Miss Linda Appiah (instructed by Charles Annon & Co) appeared on behalf of the Claimant
Mr David Blundell (instructed by Treasury Solicitor) appeared on behalf of the Defendant

____________________

HTML VERSION OF JUDGMENT
____________________

Crown Copyright ©

  1. MR JUSTICE COLLINS: This is a renewed application seeking permission for judicial review of the failure to provide an in-country right of appeal to the claimant.
  2. The circumstances briefly which give rise to this claim are as follows. The claimant, who is from Thailand, came to this country as a visitor in 1998. She overstayed. In 2008 she decided, apparently, to try to regularise her position and sought leave to remain here.
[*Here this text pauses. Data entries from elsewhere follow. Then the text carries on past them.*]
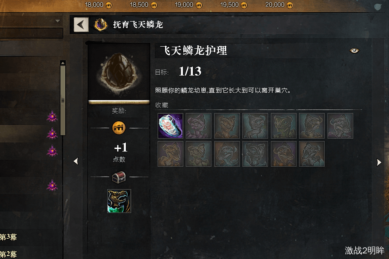Select the 第3幕 category entry
389x259 pixels.
point(8,237)
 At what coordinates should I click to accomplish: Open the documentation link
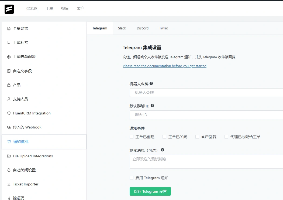164,66
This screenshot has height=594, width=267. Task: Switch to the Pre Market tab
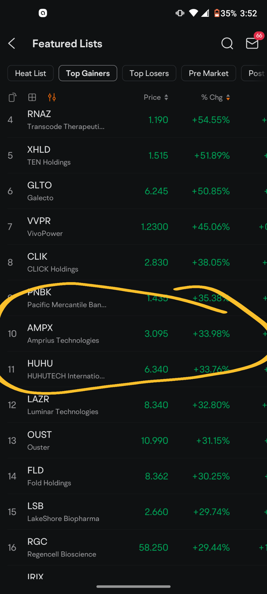pos(209,73)
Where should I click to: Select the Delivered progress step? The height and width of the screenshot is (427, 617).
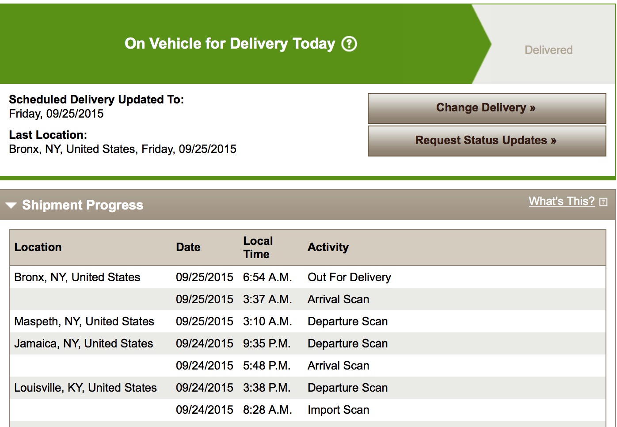(x=548, y=50)
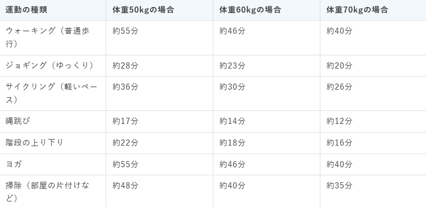Click 約48分 in the 掃除 row
This screenshot has height=207, width=426.
126,186
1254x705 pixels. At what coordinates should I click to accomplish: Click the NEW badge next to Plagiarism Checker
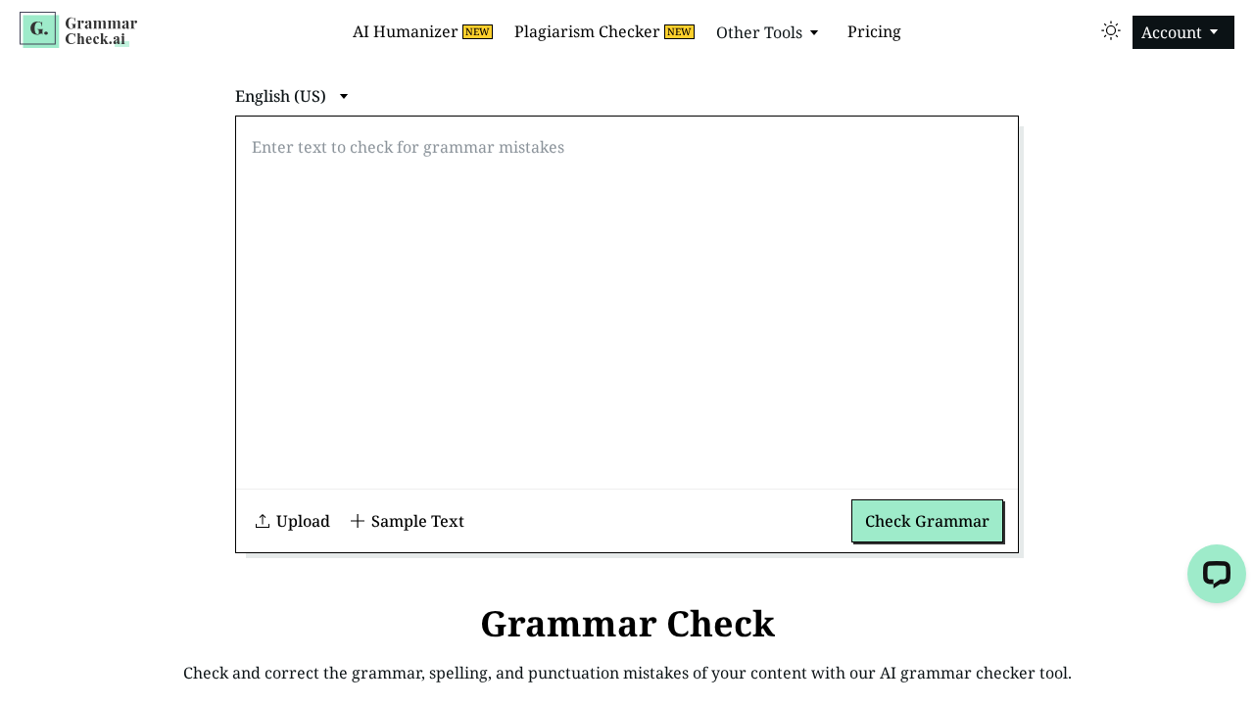coord(679,30)
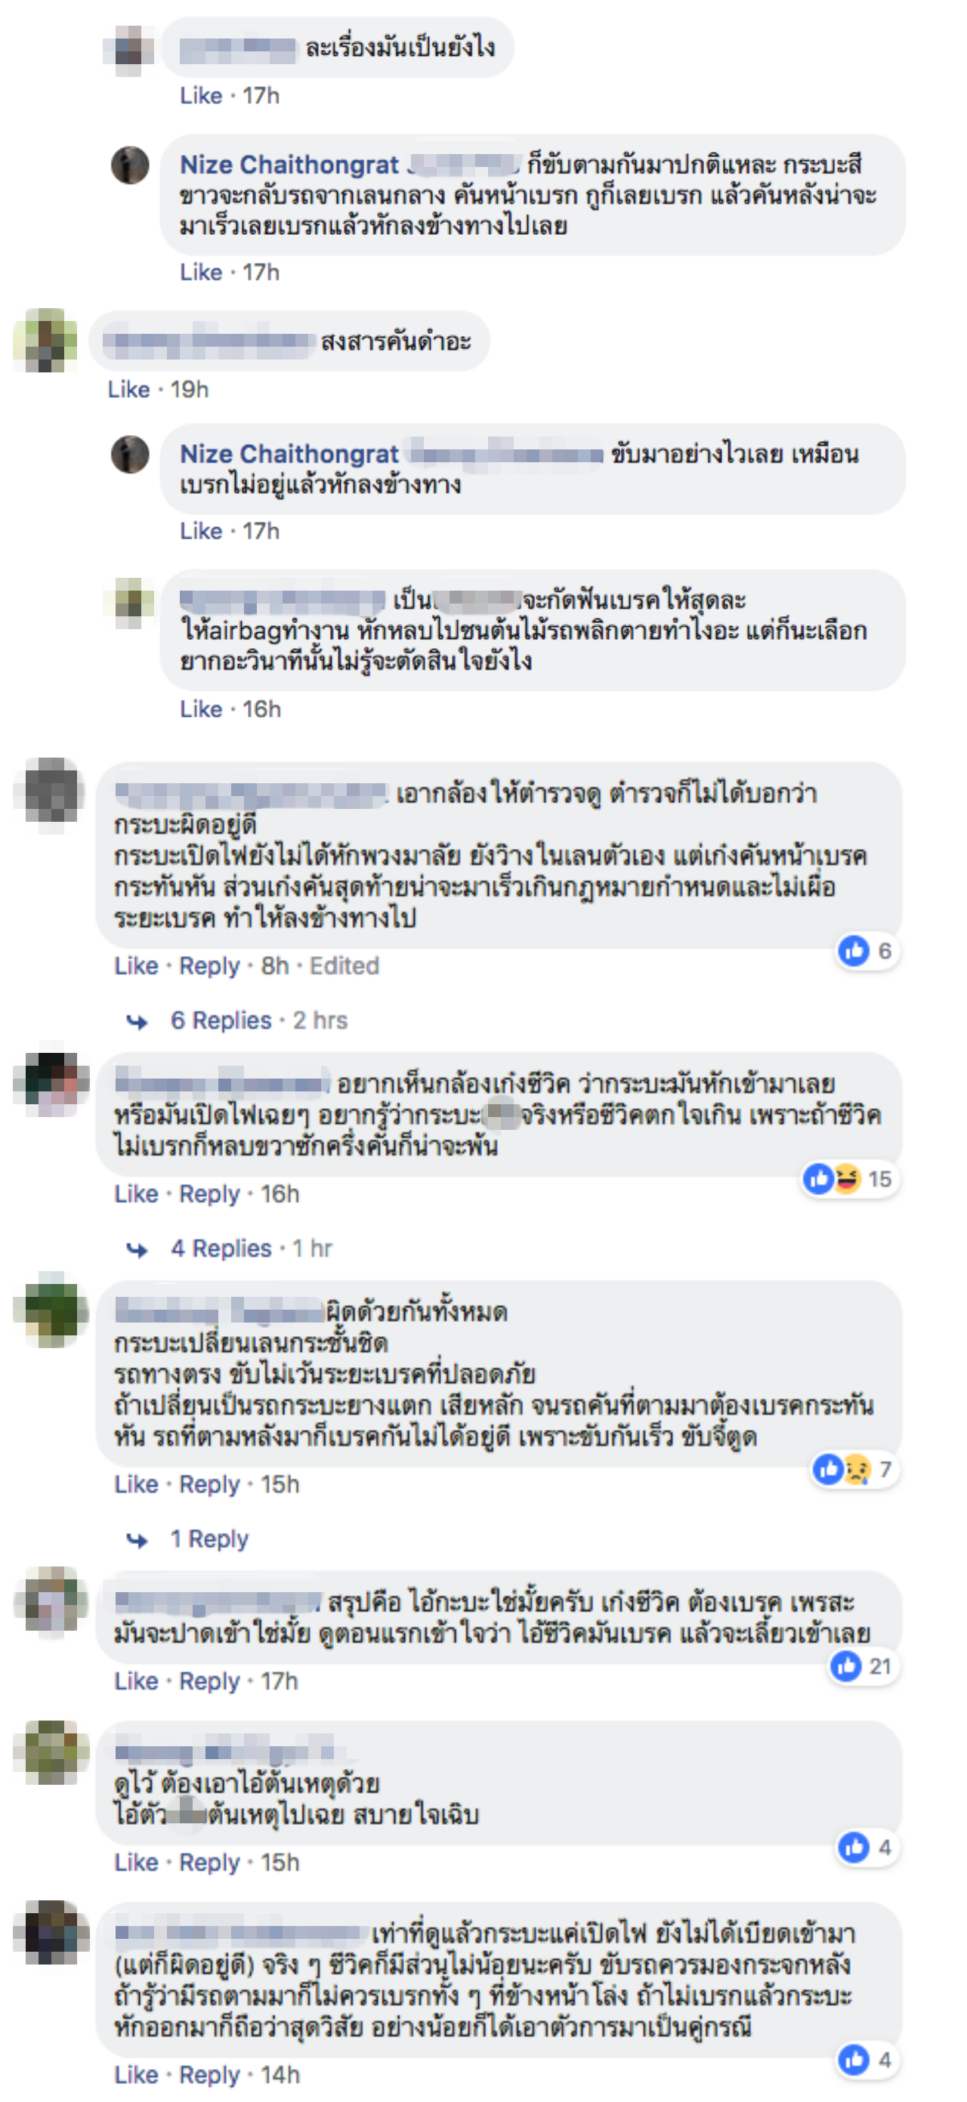Viewport: 967px width, 2102px height.
Task: Reply to the comment posted 8h ago
Action: pyautogui.click(x=210, y=966)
She was not able to rely on any provision of the Rules or any policy of the Secretary of State because she would have had to have been here for 10 years lawfully or 14 years unlawfully before a removal decision was made, and neither applied to her. So she was dependent upon seeking discretion of the Secretary of State outside the Rules.
  3. In support of her claim, she raised Article 8, asserting that the time she had been here made it a disproportionate breach of her Article 8 rights if she was not permitted to remain.
  4. The Secretary of State rejected her application. In so doing, the Secretary of State gave reasons why, in his view, the Article 8 claim was not appropriate. It is in those circumstances that she seeks a right of appeal. The refusal included the standard letter, telling her that if she remained she was in breach of the law and was liable to prosecution. The letter stated:
  5. "You have no right to stay in the United Kingdom so are liable to be removed. You must leave as soon as possible. If you do not leave voluntarily you may be prosecuted for an offence under the Immigration Act 1971, the penalty for which is a fine of up to £2,500 and/or up to six months' imprisonment. And you will also be liable to be removed from the United Kingdom to Thailand."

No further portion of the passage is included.